[[ GIVEN ENTRIES, beginning ]]

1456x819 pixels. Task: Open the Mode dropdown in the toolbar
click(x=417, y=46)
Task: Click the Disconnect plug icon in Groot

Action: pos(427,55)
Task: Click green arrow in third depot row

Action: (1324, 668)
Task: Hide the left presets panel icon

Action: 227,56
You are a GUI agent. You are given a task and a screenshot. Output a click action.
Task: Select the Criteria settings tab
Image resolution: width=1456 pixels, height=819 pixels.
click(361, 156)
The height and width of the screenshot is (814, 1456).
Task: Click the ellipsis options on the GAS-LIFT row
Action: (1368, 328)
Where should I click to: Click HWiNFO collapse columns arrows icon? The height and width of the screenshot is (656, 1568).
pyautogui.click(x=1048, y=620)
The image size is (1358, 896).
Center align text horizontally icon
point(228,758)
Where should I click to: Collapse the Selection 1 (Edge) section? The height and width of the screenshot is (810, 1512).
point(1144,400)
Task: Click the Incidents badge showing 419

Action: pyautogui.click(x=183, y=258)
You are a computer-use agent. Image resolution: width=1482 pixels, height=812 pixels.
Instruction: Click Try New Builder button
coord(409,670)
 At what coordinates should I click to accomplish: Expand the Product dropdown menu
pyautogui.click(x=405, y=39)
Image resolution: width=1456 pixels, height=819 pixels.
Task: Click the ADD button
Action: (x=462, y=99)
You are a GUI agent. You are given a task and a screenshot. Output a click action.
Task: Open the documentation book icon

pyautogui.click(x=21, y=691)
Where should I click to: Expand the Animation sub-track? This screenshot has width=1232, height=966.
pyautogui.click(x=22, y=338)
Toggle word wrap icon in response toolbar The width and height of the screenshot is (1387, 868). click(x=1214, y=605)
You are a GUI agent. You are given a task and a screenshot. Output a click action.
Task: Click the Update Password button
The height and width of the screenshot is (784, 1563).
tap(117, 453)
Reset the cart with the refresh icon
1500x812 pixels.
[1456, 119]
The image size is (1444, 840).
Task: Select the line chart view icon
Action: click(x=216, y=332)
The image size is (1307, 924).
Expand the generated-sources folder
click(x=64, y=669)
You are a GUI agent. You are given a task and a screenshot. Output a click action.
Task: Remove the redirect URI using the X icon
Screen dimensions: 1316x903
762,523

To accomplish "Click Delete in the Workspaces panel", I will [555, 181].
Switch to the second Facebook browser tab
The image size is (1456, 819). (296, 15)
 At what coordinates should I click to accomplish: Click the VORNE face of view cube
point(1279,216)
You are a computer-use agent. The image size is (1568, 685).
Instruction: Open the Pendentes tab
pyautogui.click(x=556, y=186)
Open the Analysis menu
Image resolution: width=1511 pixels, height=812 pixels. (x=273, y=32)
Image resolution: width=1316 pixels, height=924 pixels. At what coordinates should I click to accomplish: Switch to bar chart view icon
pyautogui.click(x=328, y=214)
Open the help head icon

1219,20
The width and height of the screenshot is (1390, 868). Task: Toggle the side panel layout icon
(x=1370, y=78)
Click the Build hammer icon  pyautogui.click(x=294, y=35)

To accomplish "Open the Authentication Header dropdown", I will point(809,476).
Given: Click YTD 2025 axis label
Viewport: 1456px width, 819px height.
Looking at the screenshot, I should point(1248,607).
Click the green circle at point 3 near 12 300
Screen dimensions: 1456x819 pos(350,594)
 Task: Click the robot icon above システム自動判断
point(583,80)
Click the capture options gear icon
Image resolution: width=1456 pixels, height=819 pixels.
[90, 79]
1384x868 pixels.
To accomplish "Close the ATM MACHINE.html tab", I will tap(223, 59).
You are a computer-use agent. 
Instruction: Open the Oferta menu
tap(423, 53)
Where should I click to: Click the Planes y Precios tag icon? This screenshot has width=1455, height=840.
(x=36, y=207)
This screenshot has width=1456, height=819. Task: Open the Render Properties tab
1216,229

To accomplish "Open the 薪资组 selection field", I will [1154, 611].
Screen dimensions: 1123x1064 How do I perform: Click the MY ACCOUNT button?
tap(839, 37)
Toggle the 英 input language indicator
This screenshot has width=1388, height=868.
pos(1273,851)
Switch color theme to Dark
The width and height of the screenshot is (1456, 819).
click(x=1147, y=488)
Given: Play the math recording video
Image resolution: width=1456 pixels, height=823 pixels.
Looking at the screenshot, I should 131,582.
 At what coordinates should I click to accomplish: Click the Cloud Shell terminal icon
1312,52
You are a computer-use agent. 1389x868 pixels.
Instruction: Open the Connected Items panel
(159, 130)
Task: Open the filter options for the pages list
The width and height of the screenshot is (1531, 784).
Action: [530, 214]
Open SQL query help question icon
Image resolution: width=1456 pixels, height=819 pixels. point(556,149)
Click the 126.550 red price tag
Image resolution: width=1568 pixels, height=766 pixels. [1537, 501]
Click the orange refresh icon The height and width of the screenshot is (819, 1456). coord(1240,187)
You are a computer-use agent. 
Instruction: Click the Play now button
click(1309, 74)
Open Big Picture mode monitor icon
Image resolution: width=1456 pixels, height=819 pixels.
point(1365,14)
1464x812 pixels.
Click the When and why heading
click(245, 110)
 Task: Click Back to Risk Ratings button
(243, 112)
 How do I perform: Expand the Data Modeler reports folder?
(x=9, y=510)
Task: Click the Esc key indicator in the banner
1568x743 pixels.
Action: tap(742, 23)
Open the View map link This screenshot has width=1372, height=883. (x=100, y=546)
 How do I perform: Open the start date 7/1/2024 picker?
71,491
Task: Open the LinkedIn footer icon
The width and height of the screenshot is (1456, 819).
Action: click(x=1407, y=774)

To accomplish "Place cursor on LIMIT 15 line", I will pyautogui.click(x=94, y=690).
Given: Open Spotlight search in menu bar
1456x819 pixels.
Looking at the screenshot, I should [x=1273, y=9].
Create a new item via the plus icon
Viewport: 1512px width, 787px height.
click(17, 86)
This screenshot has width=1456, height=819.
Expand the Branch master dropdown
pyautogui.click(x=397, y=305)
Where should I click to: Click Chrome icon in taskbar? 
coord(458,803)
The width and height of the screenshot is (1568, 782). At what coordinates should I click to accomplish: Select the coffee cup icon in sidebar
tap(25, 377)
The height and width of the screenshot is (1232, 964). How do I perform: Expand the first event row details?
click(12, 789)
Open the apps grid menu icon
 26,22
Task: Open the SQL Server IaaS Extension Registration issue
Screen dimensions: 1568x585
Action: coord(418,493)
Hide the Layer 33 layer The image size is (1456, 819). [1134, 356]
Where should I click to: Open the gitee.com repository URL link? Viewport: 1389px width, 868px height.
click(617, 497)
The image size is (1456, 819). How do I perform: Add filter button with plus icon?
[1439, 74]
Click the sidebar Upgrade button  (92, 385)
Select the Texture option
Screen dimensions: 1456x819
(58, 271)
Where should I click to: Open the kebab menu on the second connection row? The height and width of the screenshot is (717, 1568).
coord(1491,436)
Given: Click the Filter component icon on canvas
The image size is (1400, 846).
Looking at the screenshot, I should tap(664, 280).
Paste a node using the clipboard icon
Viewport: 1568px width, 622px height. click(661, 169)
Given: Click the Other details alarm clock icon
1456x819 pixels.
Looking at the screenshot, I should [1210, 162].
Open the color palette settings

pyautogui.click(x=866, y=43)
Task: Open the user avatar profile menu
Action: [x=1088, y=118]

[[ GIVEN ENTRIES, end ]]

TASK BRIEF
Every record above is to be restated exactly as it reads.

REPLY TO THE EXERCISE
1456x819 pixels. Task: Open the Mode dropdown in the toolbar
click(x=417, y=46)
Task: Click the Disconnect plug icon in Groot

Action: pos(427,55)
Task: Click green arrow in third depot row

Action: (1324, 668)
Task: Hide the left presets panel icon

Action: 227,56
You are a GUI agent. You are given a task and a screenshot. Output a click action.
Task: Select the Criteria settings tab
Image resolution: width=1456 pixels, height=819 pixels.
click(361, 156)
The height and width of the screenshot is (814, 1456).
Task: Click the ellipsis options on the GAS-LIFT row
Action: (1368, 328)
Where should I click to: Click HWiNFO collapse columns arrows icon? The height and width of the screenshot is (656, 1568).
pyautogui.click(x=1048, y=620)
The image size is (1358, 896).
Center align text horizontally icon
point(228,758)
Where should I click to: Collapse the Selection 1 (Edge) section? The height and width of the screenshot is (810, 1512).
point(1144,400)
Task: Click the Incidents badge showing 419

Action: pyautogui.click(x=183, y=258)
You are a computer-use agent. Image resolution: width=1482 pixels, height=812 pixels.
Instruction: Click Try New Builder button
coord(409,670)
 At what coordinates should I click to accomplish: Expand the Product dropdown menu
pyautogui.click(x=405, y=39)
Image resolution: width=1456 pixels, height=819 pixels.
Task: Click the ADD button
Action: (x=462, y=99)
You are a GUI agent. You are given a task and a screenshot. Output a click action.
Task: Open the documentation book icon

pyautogui.click(x=21, y=691)
Where should I click to: Expand the Animation sub-track? This screenshot has width=1232, height=966.
pyautogui.click(x=22, y=338)
Toggle word wrap icon in response toolbar The width and height of the screenshot is (1387, 868). click(x=1214, y=605)
You are a GUI agent. You are given a task and a screenshot. Output a click action.
Task: Click the Update Password button
The height and width of the screenshot is (784, 1563).
tap(117, 453)
Reset the cart with the refresh icon
1500x812 pixels.
[1456, 119]
The image size is (1444, 840).
Task: Select the line chart view icon
Action: click(x=216, y=332)
The image size is (1307, 924).
Expand the generated-sources folder
click(x=64, y=669)
You are a GUI agent. You are given a task and a screenshot. Output a click action.
Task: Remove the redirect URI using the X icon
Screen dimensions: 1316x903
762,523

To accomplish "Click Delete in the Workspaces panel", I will [555, 181].
Switch to the second Facebook browser tab
The image size is (1456, 819). (296, 15)
 At what coordinates should I click to accomplish: Click the VORNE face of view cube
point(1279,216)
You are a computer-use agent. The image size is (1568, 685).
Instruction: Open the Pendentes tab
pyautogui.click(x=556, y=186)
Open the Analysis menu
Image resolution: width=1511 pixels, height=812 pixels. (x=273, y=32)
Image resolution: width=1316 pixels, height=924 pixels. At what coordinates should I click to accomplish: Switch to bar chart view icon
pyautogui.click(x=328, y=214)
Open the help head icon

1219,20
The width and height of the screenshot is (1390, 868). Task: Toggle the side panel layout icon
(x=1370, y=78)
Click the Build hammer icon  pyautogui.click(x=294, y=35)

To accomplish "Open the Authentication Header dropdown", I will point(809,476).
Given: Click YTD 2025 axis label
Viewport: 1456px width, 819px height.
Looking at the screenshot, I should point(1248,607).
Click the green circle at point 3 near 12 300
Screen dimensions: 1456x819 pos(350,594)
 Task: Click the robot icon above システム自動判断
point(583,80)
Click the capture options gear icon
Image resolution: width=1456 pixels, height=819 pixels.
[90, 79]
1384x868 pixels.
To accomplish "Close the ATM MACHINE.html tab", I will tap(223, 59).
You are a computer-use agent. 
Instruction: Open the Oferta menu
tap(423, 53)
Where should I click to: Click the Planes y Precios tag icon? This screenshot has width=1455, height=840.
(x=36, y=207)
This screenshot has width=1456, height=819. Task: Open the Render Properties tab
1216,229

To accomplish "Open the 薪资组 selection field", I will [1154, 611].
Screen dimensions: 1123x1064 How do I perform: Click the MY ACCOUNT button?
tap(839, 37)
Toggle the 英 input language indicator
This screenshot has width=1388, height=868.
pos(1273,851)
Switch color theme to Dark
The width and height of the screenshot is (1456, 819).
click(x=1147, y=488)
Given: Play the math recording video
Image resolution: width=1456 pixels, height=823 pixels.
Looking at the screenshot, I should 131,582.
 At what coordinates should I click to accomplish: Click the Cloud Shell terminal icon
1312,52
You are a computer-use agent. 1389x868 pixels.
Instruction: Open the Connected Items panel
(159, 130)
Task: Open the filter options for the pages list
The width and height of the screenshot is (1531, 784).
Action: [530, 214]
Open SQL query help question icon
Image resolution: width=1456 pixels, height=819 pixels. point(556,149)
Click the 126.550 red price tag
Image resolution: width=1568 pixels, height=766 pixels. [1537, 501]
Click the orange refresh icon The height and width of the screenshot is (819, 1456). coord(1240,187)
You are a computer-use agent. 
Instruction: Click the Play now button
click(1309, 74)
Open Big Picture mode monitor icon
Image resolution: width=1456 pixels, height=819 pixels.
point(1365,14)
1464x812 pixels.
Click the When and why heading
click(245, 110)
 Task: Click Back to Risk Ratings button
(243, 112)
 How do I perform: Expand the Data Modeler reports folder?
(x=9, y=510)
Task: Click the Esc key indicator in the banner
1568x743 pixels.
Action: tap(742, 23)
Open the View map link This screenshot has width=1372, height=883. (x=100, y=546)
 How do I perform: Open the start date 7/1/2024 picker?
71,491
Task: Open the LinkedIn footer icon
The width and height of the screenshot is (1456, 819).
Action: click(x=1407, y=774)

To accomplish "Place cursor on LIMIT 15 line", I will pyautogui.click(x=94, y=690).
Given: Open Spotlight search in menu bar
1456x819 pixels.
Looking at the screenshot, I should [x=1273, y=9].
Create a new item via the plus icon
Viewport: 1512px width, 787px height.
click(17, 86)
This screenshot has width=1456, height=819.
Expand the Branch master dropdown
pyautogui.click(x=397, y=305)
Where should I click to: Click Chrome icon in taskbar? 
coord(458,803)
The width and height of the screenshot is (1568, 782). At what coordinates should I click to accomplish: Select the coffee cup icon in sidebar
tap(25, 377)
The height and width of the screenshot is (1232, 964). How do I perform: Expand the first event row details?
click(12, 789)
Open the apps grid menu icon
 26,22
Task: Open the SQL Server IaaS Extension Registration issue
Screen dimensions: 1568x585
Action: coord(418,493)
Hide the Layer 33 layer The image size is (1456, 819). [1134, 356]
Where should I click to: Open the gitee.com repository URL link? Viewport: 1389px width, 868px height.
click(617, 497)
The image size is (1456, 819). How do I perform: Add filter button with plus icon?
[1439, 74]
Click the sidebar Upgrade button  (92, 385)
Select the Texture option
Screen dimensions: 1456x819
(58, 271)
Where should I click to: Open the kebab menu on the second connection row? The height and width of the screenshot is (717, 1568).
coord(1491,436)
Given: Click the Filter component icon on canvas
The image size is (1400, 846).
Looking at the screenshot, I should tap(664, 280).
Paste a node using the clipboard icon
Viewport: 1568px width, 622px height. click(661, 169)
Given: Click the Other details alarm clock icon
1456x819 pixels.
Looking at the screenshot, I should [1210, 162].
Open the color palette settings

pyautogui.click(x=866, y=43)
Task: Open the user avatar profile menu
Action: [x=1088, y=118]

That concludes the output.